* [Your instructions]: Each of the entries below is to be written out exactly, and the images skipped.

* [Information given]:
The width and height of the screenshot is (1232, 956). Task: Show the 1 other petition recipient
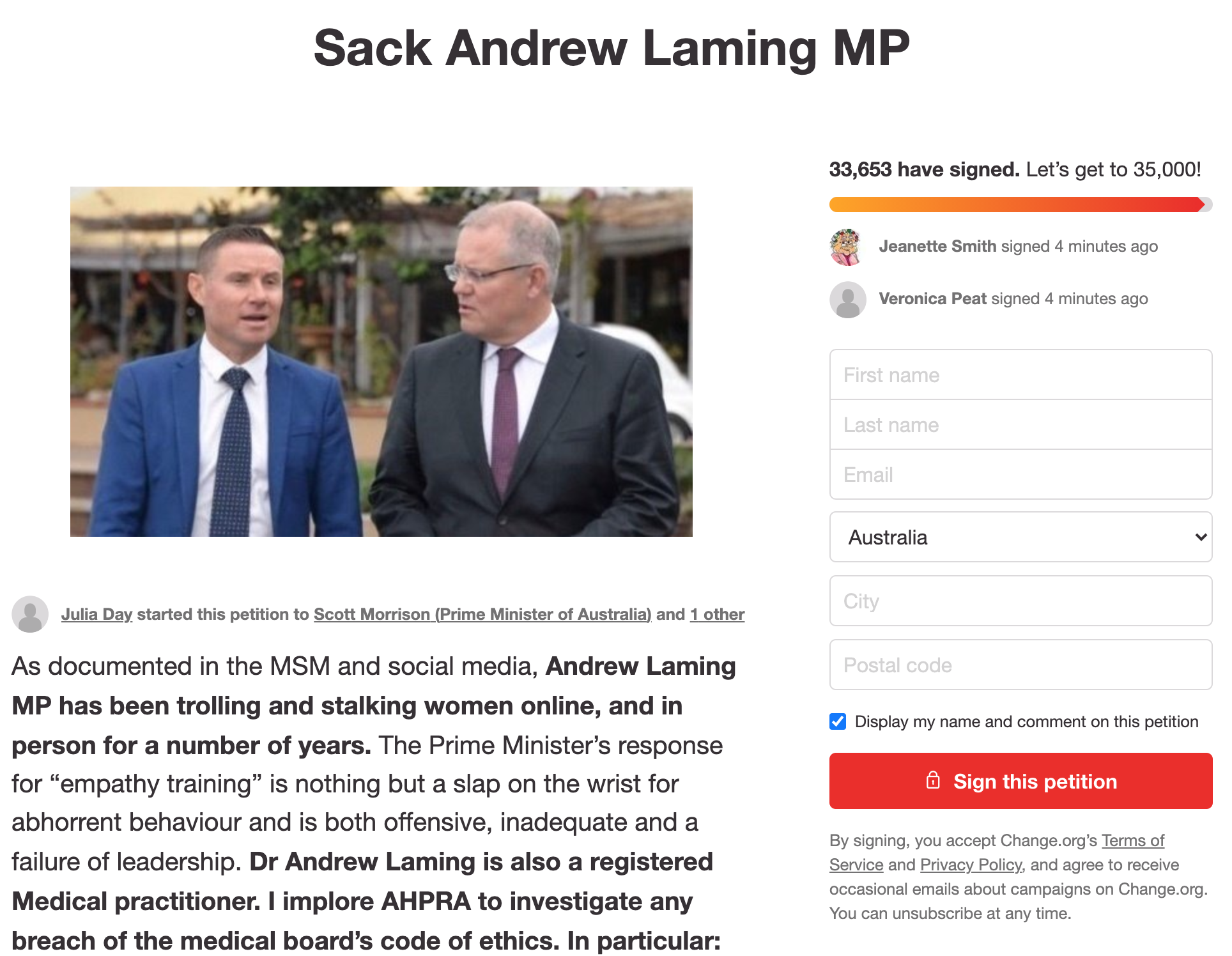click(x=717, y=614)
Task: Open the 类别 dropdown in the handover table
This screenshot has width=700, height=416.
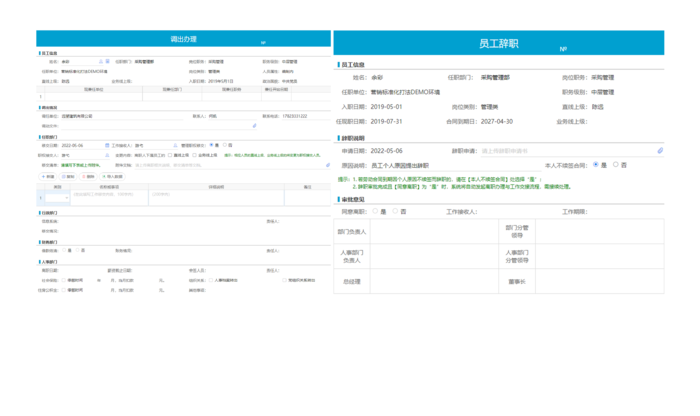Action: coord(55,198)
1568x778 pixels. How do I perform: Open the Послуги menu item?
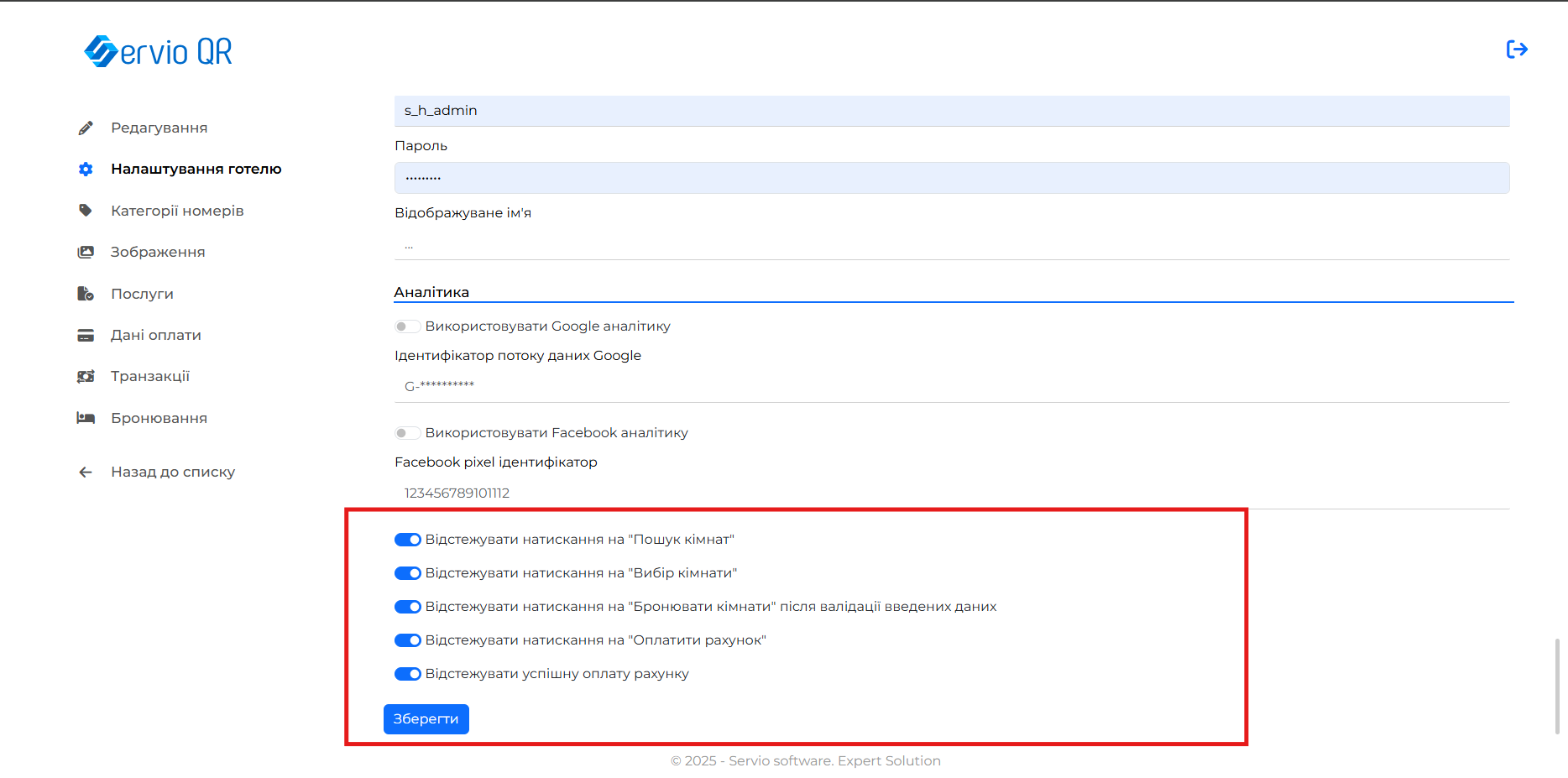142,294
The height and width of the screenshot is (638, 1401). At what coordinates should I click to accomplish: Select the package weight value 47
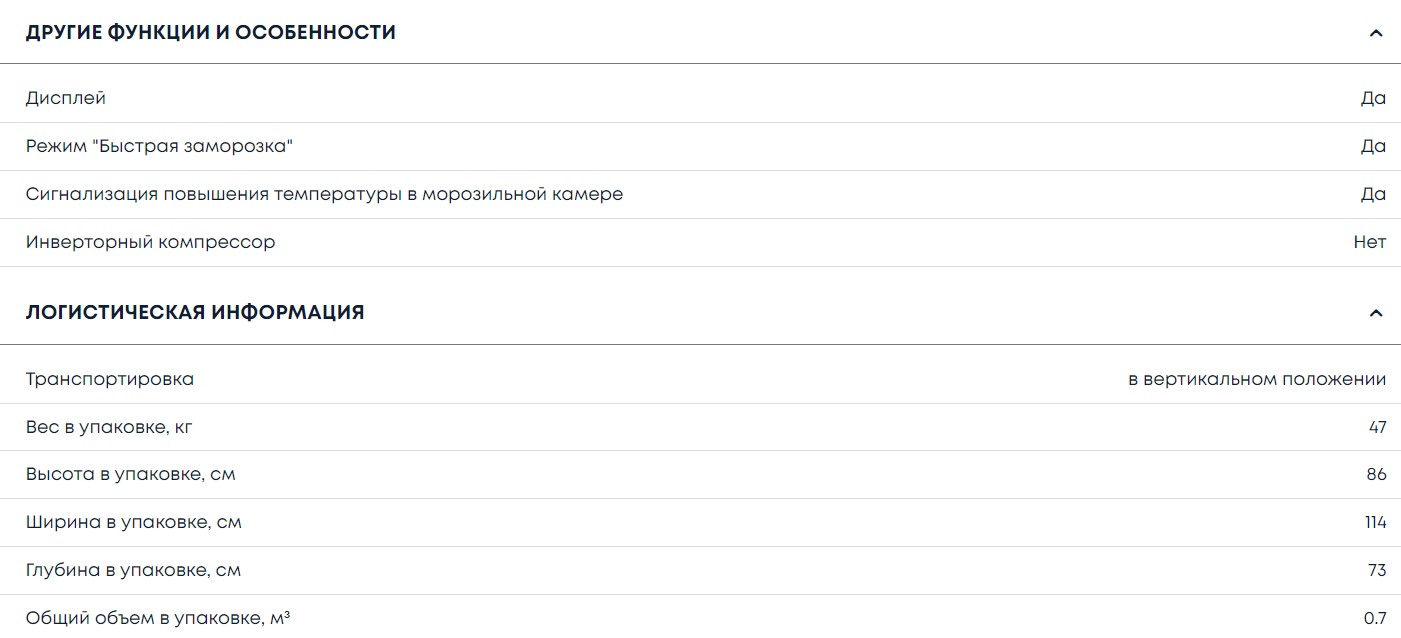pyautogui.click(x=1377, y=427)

* [Task result]:
The width and height of the screenshot is (1232, 956). Task: Show the 1 other petition recipient
click(x=717, y=614)
Task: Open the 类别 dropdown in the handover table
This screenshot has width=700, height=416.
Action: coord(55,198)
1568x778 pixels. How do I perform: Open the Послуги menu item?
142,294
The height and width of the screenshot is (638, 1401). At what coordinates should I click to accomplish: Select the package weight value 47
pyautogui.click(x=1377, y=427)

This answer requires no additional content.